## Required tasks:
1) Answer these about the weekly update, one line each, marked (a), (b), (c):
(a) What does the writer say they are getting used to wearing?
(b) How many messages had the writer received by this morning from people at the Disability Championships?
(c) Where will the writer be on Sunday?
2) Write out the part of the weekly update that opens with the words "Week 63 – what" and closes with "answer urgent enquiries.".
3) Keep writing the weekly update on from its last line.

## Selected excerpt:

"""

Week 63 – what a week!

Kind of feel like a nap would be amazing! But we know I don’t sleep well so in reality – unlikely 🫣

What a week it’s been, kind of getting used to the wrist brace, hate it and have yet to find time to pick up my bow and see how that all works together, dreading doing it for the first time but I have support so hopefully we will fathom a path quickly 🤞🏻

Safeguarding has been a huge part of this week – in both the day job and my sport, often hard work and an intense weekend saw me have to put everything else to one side for a couple of days, but there was nothing going to spoil and I did answer urgent enquiries.

Which brings me to several messages I have received over the weekend, 8 by this morning, from people who were at the Disability Championships this weekend. I was supposed to be volunteering but had to withdraw due to work commitments, I will be at the indoors in December and I am stabilising my calendar for next year. So I was surprised to find people think I have quit volunteering and closing down Integr8Archery CIC! Not a single idea where those ideas have come from, so very difficult to answer as I don’t know the root of it all.

Schools are back and it’s great to see some children return to archery and also new children try our sport, perfect.

New projects bubbling away and getting ready to start, exciting!

looking forward to the communing week, tomorrow a day with the Muslim Sports Foundation and lots of like minded people in the room working towards the same goals. Sunday I shall be at DISC, always lovely to spend time with them at their sessions. These are just a couple of the highlights.

For now? Coffee and emails to catch up on everything that’s going on.

"""

## Extracted records:

"""

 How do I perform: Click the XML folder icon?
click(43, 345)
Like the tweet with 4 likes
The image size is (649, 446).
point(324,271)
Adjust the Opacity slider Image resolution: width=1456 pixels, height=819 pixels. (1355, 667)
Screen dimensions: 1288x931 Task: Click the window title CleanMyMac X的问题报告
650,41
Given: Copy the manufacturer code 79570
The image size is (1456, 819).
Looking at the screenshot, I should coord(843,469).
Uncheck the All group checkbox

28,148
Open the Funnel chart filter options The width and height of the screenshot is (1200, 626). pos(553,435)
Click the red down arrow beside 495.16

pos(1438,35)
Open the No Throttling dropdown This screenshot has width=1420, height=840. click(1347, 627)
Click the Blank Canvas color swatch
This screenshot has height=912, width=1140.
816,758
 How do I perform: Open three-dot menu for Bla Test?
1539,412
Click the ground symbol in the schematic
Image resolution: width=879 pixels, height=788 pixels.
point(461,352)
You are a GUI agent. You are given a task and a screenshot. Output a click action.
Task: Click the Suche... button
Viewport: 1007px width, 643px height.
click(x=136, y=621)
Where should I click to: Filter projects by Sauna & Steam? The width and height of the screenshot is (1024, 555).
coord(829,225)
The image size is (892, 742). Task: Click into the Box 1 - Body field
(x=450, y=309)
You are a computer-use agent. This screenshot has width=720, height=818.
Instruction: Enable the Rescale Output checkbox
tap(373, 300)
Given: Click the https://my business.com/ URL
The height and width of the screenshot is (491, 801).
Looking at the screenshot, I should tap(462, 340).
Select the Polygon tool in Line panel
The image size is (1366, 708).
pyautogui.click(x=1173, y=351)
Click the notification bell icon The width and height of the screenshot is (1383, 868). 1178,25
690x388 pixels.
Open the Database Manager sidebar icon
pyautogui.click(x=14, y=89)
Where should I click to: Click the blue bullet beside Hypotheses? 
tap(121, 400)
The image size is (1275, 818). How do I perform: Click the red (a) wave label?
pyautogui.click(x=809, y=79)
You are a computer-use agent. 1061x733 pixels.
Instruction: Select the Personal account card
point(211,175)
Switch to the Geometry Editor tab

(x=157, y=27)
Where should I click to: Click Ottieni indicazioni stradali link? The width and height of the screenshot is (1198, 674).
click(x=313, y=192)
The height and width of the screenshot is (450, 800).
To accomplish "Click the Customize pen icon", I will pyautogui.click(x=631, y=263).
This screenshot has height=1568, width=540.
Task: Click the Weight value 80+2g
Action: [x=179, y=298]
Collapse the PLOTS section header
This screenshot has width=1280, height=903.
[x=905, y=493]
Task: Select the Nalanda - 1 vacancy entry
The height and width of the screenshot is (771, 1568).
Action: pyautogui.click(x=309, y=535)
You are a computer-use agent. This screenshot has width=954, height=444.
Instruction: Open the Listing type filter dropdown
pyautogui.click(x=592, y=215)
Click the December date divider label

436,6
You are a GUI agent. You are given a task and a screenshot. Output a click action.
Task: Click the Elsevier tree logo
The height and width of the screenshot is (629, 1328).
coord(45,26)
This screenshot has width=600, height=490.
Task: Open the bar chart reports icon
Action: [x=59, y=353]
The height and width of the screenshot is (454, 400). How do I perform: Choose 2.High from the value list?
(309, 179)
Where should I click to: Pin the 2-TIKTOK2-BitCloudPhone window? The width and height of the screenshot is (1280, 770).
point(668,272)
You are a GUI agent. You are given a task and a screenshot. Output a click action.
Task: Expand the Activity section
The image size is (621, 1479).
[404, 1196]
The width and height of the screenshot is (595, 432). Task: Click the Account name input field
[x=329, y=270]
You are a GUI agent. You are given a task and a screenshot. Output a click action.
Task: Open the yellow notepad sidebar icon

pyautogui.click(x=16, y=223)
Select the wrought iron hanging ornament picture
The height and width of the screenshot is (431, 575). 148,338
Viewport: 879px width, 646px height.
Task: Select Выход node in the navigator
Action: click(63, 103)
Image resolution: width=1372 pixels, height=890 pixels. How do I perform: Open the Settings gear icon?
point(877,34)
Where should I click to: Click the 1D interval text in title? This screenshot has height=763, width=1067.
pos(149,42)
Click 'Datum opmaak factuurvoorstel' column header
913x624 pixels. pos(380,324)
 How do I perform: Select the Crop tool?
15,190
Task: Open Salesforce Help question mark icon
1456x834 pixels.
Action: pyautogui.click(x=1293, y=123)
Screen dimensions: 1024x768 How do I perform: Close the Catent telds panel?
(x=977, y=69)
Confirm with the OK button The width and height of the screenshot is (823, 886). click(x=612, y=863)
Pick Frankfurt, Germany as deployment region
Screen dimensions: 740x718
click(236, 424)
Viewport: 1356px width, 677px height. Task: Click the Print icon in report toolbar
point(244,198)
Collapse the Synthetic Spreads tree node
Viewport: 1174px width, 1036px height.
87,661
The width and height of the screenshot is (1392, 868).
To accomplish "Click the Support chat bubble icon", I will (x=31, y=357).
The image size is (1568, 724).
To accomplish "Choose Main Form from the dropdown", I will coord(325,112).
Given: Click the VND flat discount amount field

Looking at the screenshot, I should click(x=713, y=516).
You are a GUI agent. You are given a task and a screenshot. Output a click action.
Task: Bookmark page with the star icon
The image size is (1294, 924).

"""

## Expected responses:
1)
(a) A wrist brace.
(b) 8.
(c) At DISC.

2)
Week 63 – what a week!

Kind of feel like a nap would be amazing! But we know I don’t sleep well so in reality – unlikely 🫣

What a week it’s been, kind of getting used to the wrist brace, hate it and have yet to find time to pick up my bow and see how that all works together, dreading doing it for the first time but I have support so hopefully we will fathom a path quickly 🤞🏻

Safeguarding has been a huge part of this week – in both the day job and my sport, often hard work and an intense weekend saw me have to put everything else to one side for a couple of days, but there was nothing going to spoil and I did answer urgent enquiries.

3)
Take care of yourselves and I look forward to catching up with you soon ❤️🏹

Week 62 #sitting down does not mean sitting out

This week I had to choose between national flight championships and an invitation to shoot for the county.

Having shot flight nationals in 2021 and 2022 and making great friends there as well as bringing home medals has been amazing and flight is my favourite type of archery. So much so that I include it in the list of things I deliver and share.

The county squad have been with me almost since the beginning – I hadn’t been shooting long when I received my first invitation to wear the county shirt. They have stood by me through every challenge, never judge me but always support me and in return I do what I can to support each and every one of them, always. They are my family.

So I guess the decision was easy even if I was going to miss something I love, this was about my people. The county struggle to field a squad for the Thorsby shoot every year so even injured and trying to regain form I was in.

As I sat on the line waiting for arrows to be collected I saw that there were 4 of us sat on the line, 3 out of the 5 counties had seated archers on their squad. This is hugely important for me as I am privileged to be allowed to help archers who need to make changes to stay shooting and also to introduce new people who have thought they have a disability that excludes them from sport. #sitting down does not mean sitting out. Ours is the most inclusive and adaptive sport I know.

The other noteworthy thing of this week was the completion of the NSPCC welfare officer training: time to talk delivered by UK Coaching. 3 hours very well spent and as always I do find multi sport environments incredibly rewarding as we share good practices.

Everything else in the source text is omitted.